This engine has a common problem with the keyway in the crank sprocket wearing out and eventually throwing the timing belt and causing damage to the valves and pistons. Its said to be caused by the low end torque of the engine fighting the torque of the alternator (coming in and off of the throttle). Some belt slippage is good as it minimises the risk of damage to the keyway. On the newer engine designs vw used a D shaped mating face and installed a clutched alternator pulley to fix the problem. I’m hoping the extra surface area of the serp belt will let me have the belt at a reasonable tension, while allowing some slippage. If it doesn’t work I can always switch to a dual belt setup. I plan on running quite a bit of boost (25lbs +/-) and making a decent amount of power ( somewhere around 150hp and 200ft lbs) so whatever I can do to keep the crank happy is going to pay off in the long run.


#15

Resistance measurements that low with an ordinary ohmmeter are not reliable. It could be the probe contact resistance. Did you try repeating that measurement? Make sure the probes are making good contact.


#16
I'm hoping the extra surface area of the serp belt will let me have the belt at a reasonable tension, while allowing some slippage.

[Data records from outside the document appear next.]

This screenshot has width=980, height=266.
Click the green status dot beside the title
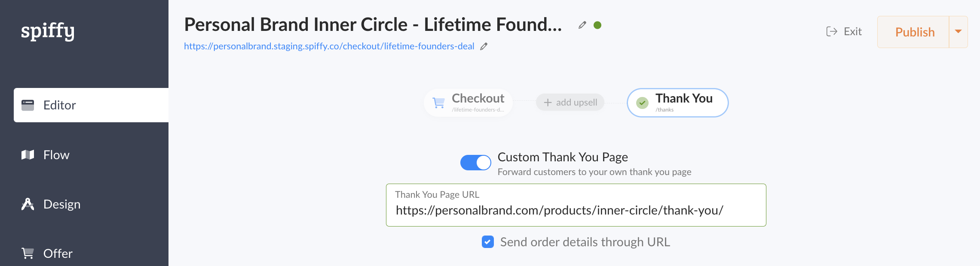598,25
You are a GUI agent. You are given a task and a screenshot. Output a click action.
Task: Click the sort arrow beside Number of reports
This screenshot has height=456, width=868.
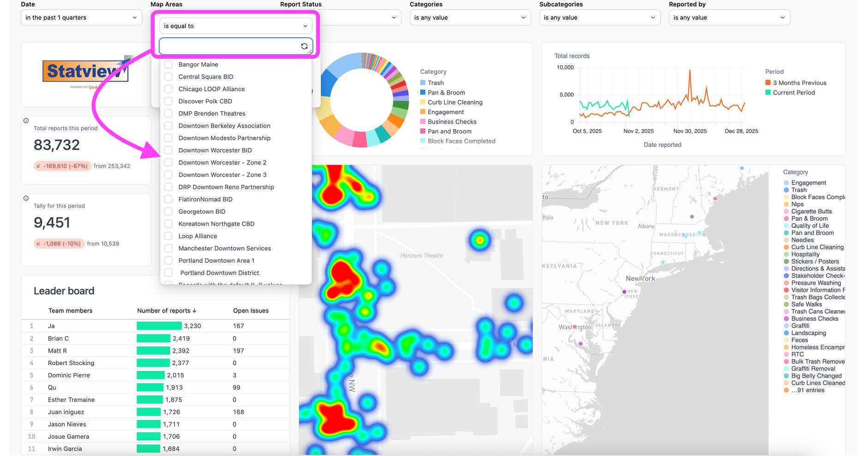[195, 311]
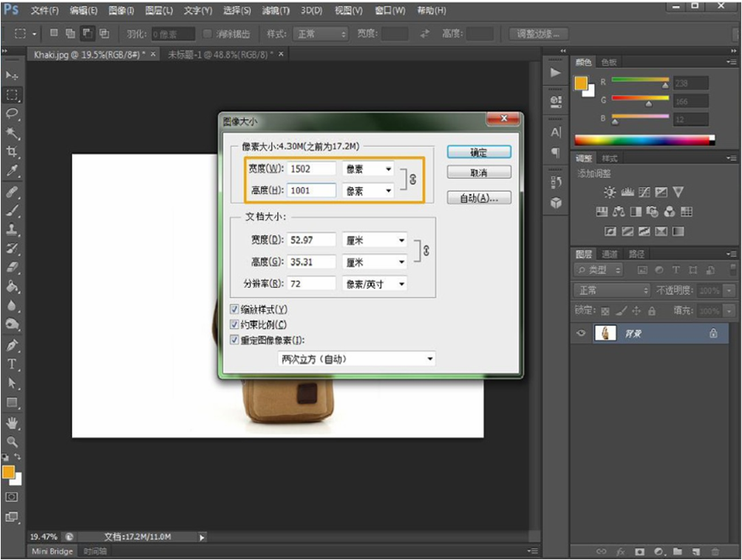Select the Eyedropper tool
Screen dimensions: 742x560
coord(13,171)
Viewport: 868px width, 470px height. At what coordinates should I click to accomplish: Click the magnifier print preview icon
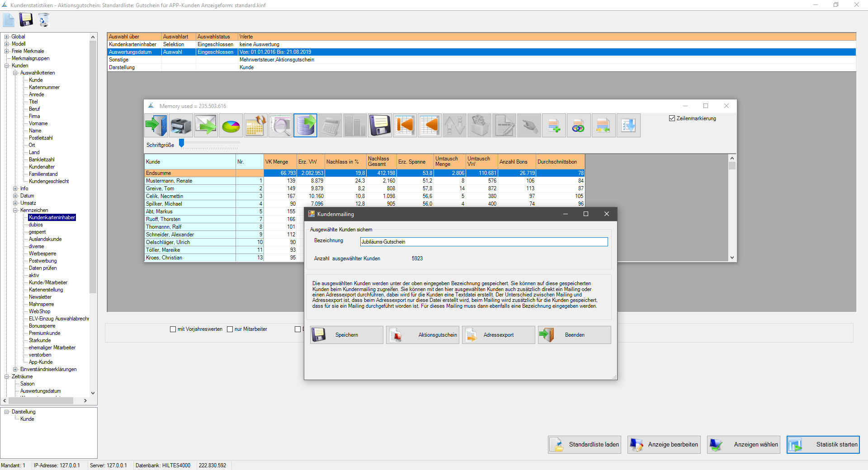pos(280,126)
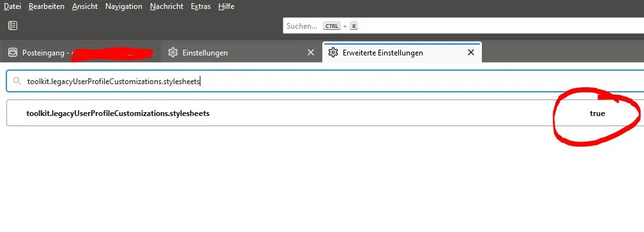Toggle the Spaces toolbar icon
The height and width of the screenshot is (232, 644).
click(x=13, y=25)
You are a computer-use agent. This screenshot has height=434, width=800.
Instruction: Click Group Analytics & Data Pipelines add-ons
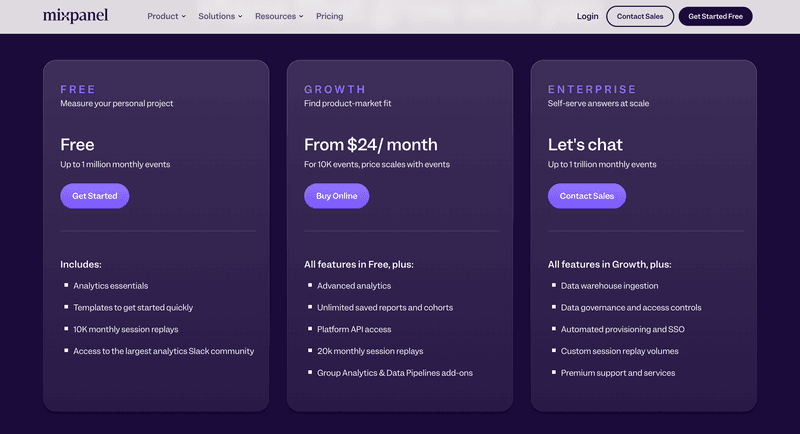click(395, 373)
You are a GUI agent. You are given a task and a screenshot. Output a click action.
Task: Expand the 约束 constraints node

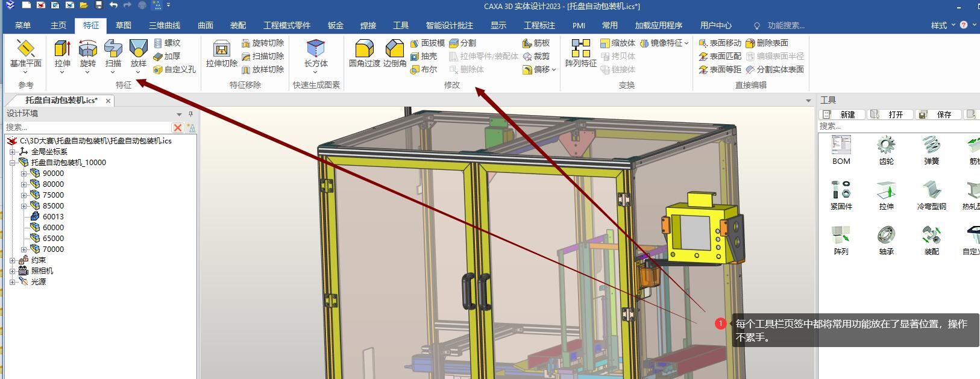13,260
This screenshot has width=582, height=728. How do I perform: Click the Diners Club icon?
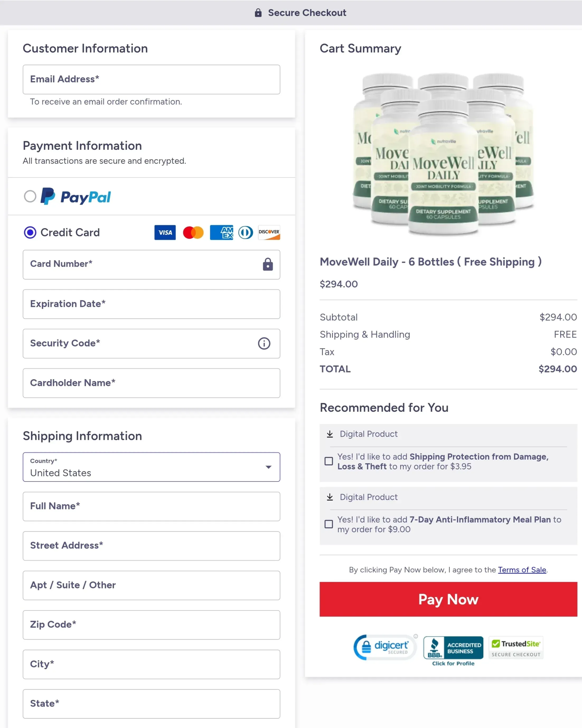(x=245, y=232)
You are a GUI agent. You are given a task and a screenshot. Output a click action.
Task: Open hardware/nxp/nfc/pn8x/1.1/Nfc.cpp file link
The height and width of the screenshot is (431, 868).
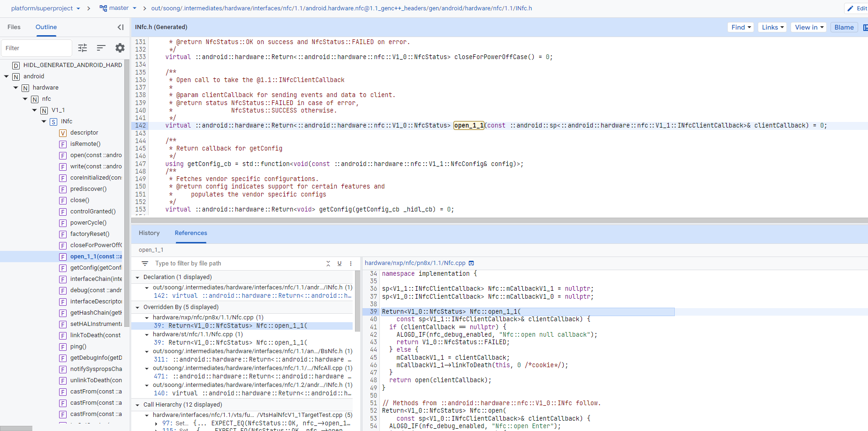tap(415, 263)

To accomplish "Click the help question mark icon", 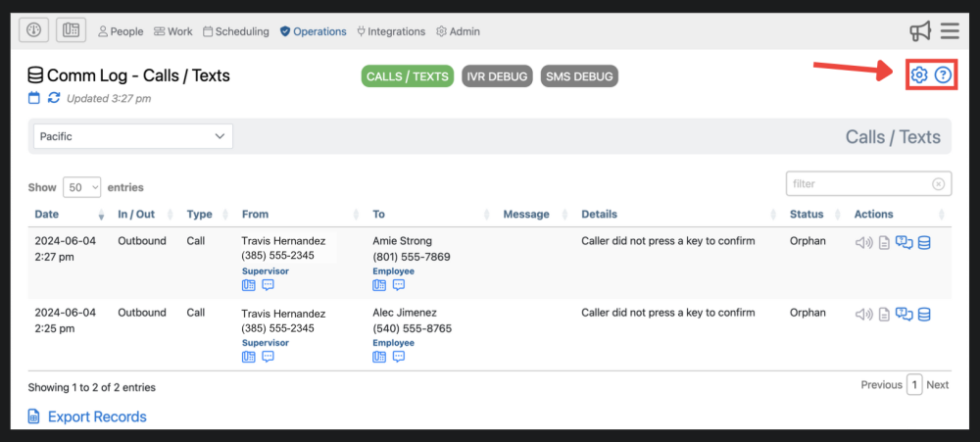I will tap(944, 75).
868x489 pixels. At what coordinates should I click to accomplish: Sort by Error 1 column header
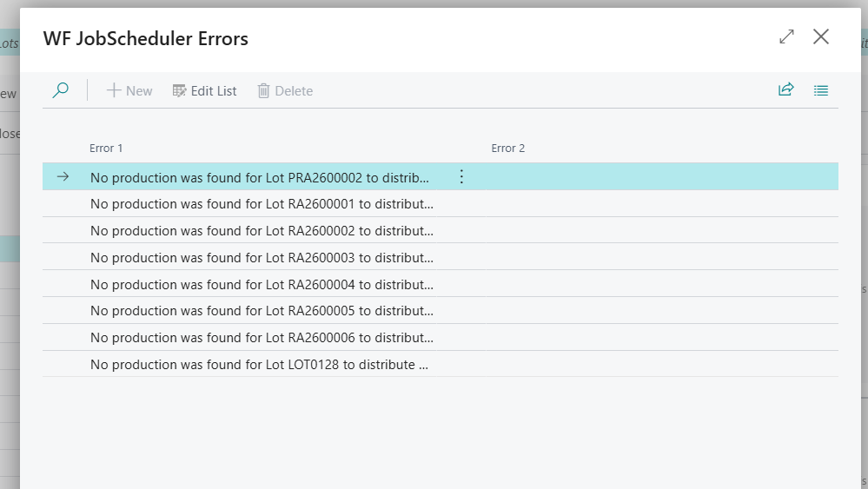pyautogui.click(x=106, y=149)
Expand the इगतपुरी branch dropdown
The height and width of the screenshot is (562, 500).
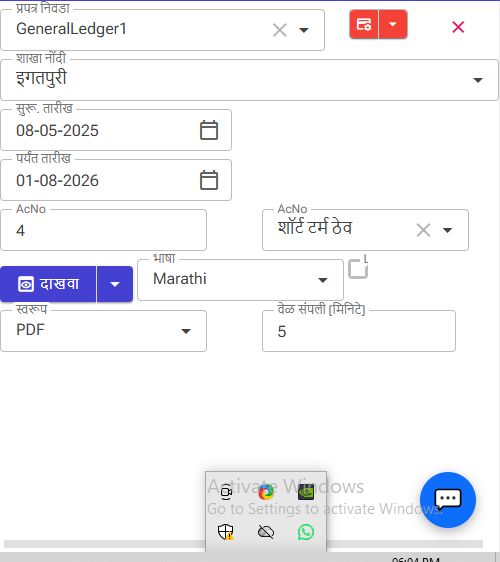(477, 80)
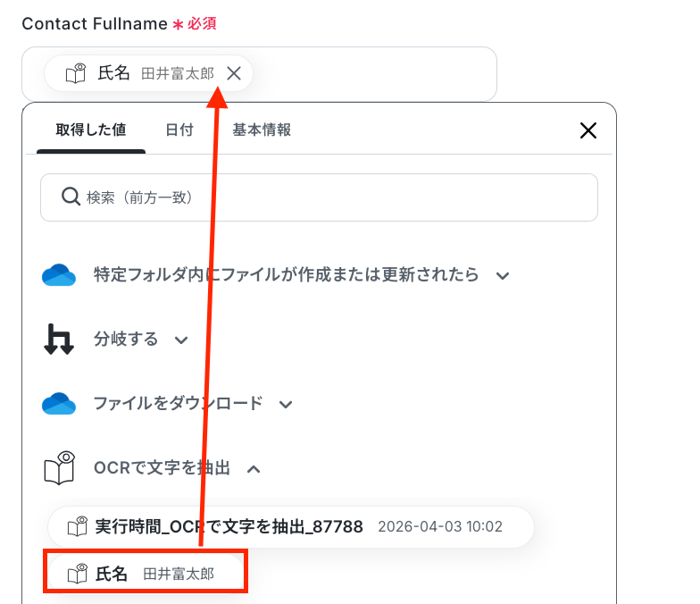Screen dimensions: 700x604
Task: Select the 取得した値 tab
Action: [x=91, y=130]
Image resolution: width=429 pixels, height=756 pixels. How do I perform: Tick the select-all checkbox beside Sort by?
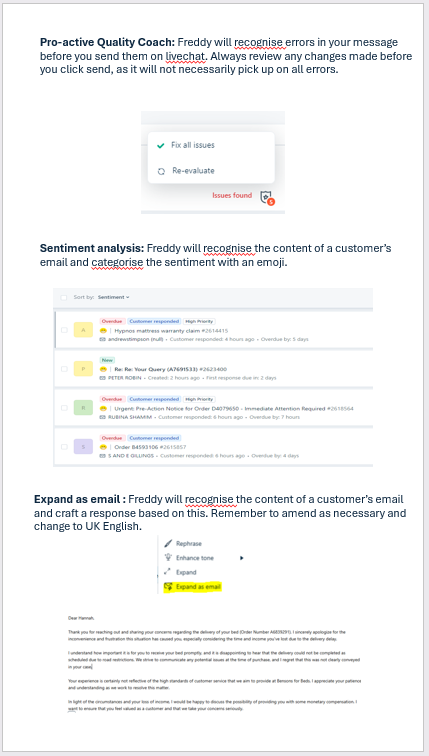[x=64, y=297]
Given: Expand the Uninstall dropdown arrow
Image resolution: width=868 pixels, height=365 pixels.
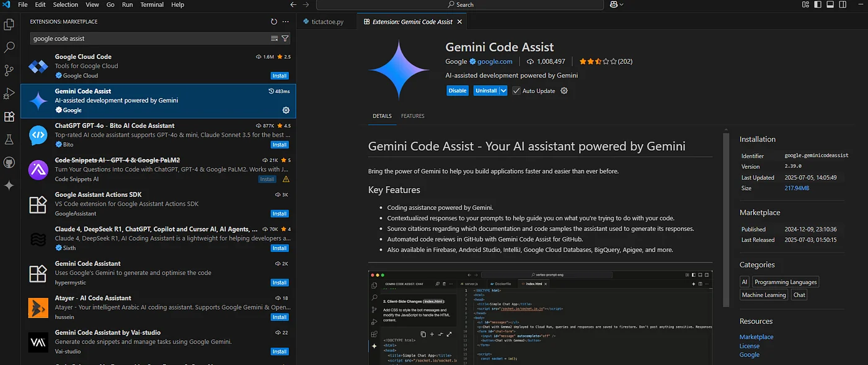Looking at the screenshot, I should 503,91.
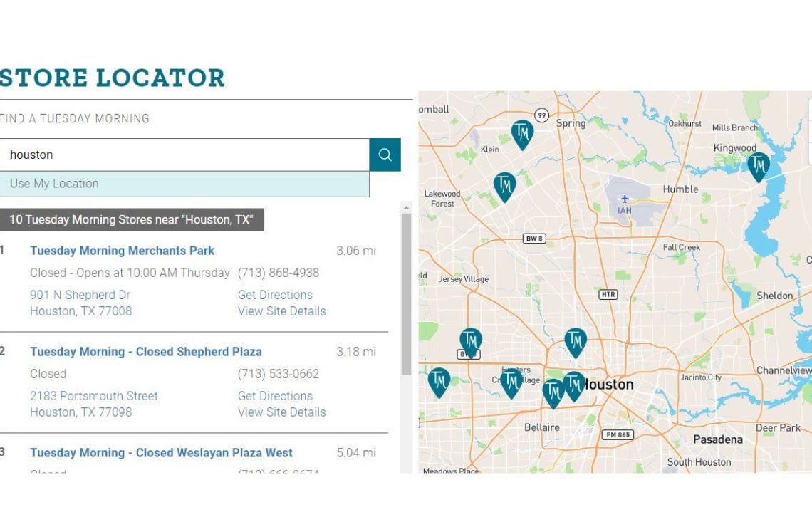Screen dimensions: 812x527
Task: Open the Closed Shepherd Plaza store title
Action: click(145, 352)
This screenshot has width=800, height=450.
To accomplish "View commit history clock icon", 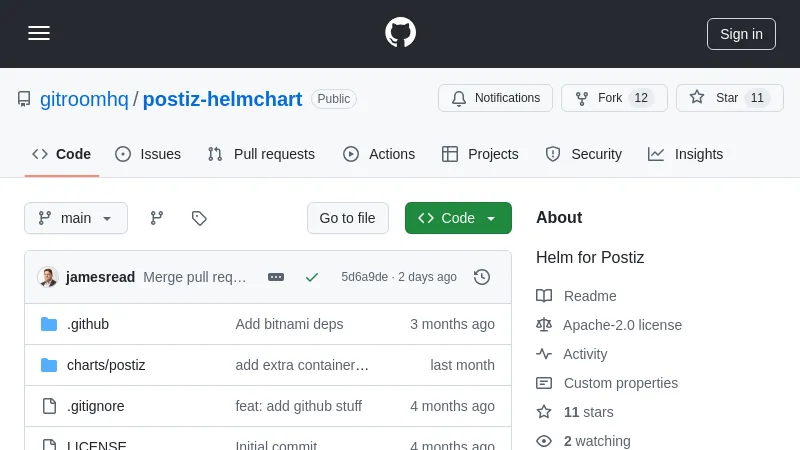I will coord(482,277).
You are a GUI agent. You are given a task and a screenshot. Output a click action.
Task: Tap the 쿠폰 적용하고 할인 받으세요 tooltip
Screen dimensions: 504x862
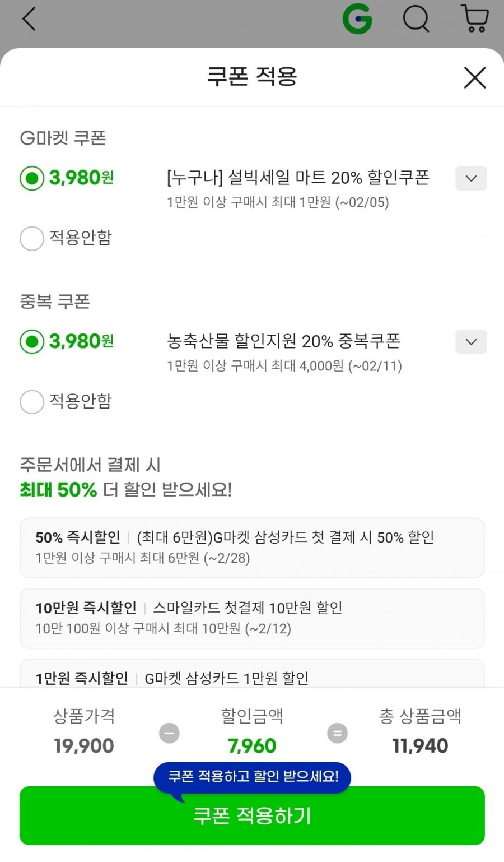(253, 777)
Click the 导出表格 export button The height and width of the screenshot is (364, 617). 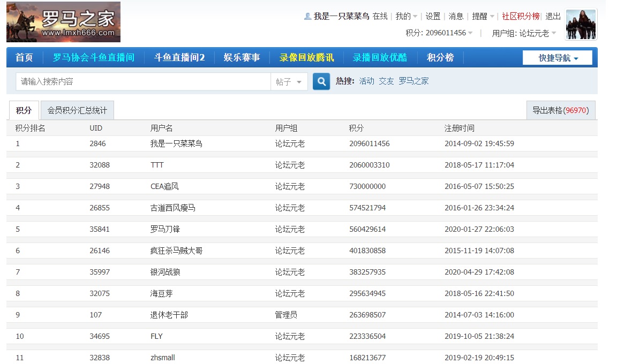pyautogui.click(x=560, y=111)
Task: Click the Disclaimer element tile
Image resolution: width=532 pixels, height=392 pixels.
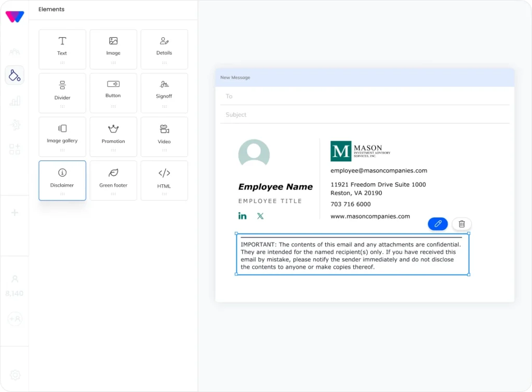Action: click(62, 180)
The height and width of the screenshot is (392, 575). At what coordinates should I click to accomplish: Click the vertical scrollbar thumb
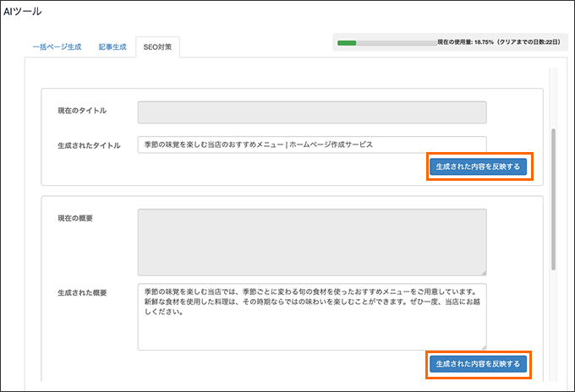[553, 199]
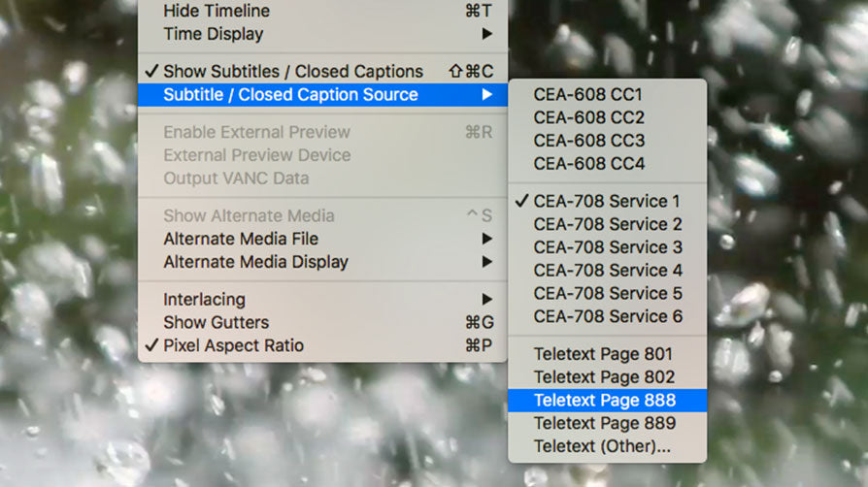Select checked CEA-708 Service 1
Image resolution: width=868 pixels, height=487 pixels.
607,201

In my experience, a flat (serpentine) belt has to be tighter than a v-belt with the same angle-of-wrap configuration.

BTW, the picture you posted is of a v-belt setup.


#17

I’m wondering if the battery has a short in it. I had that happen, and it killed 2 alternators before we realized what was happening. Can you swap out the battery with another temporarily?


#18

The picture of the belt setup shows that not much of the surface of the crank pulley is contacting the belt which makes it easier for the belt to slip. It seems to me you really need to have two belts.


#19

My fiirst thought was a bad battery…with dead cells or worse inside… If you saw 14.3 without the batt… a healthy batt would allow that charge to enter. Just a thought…and easy to prove out.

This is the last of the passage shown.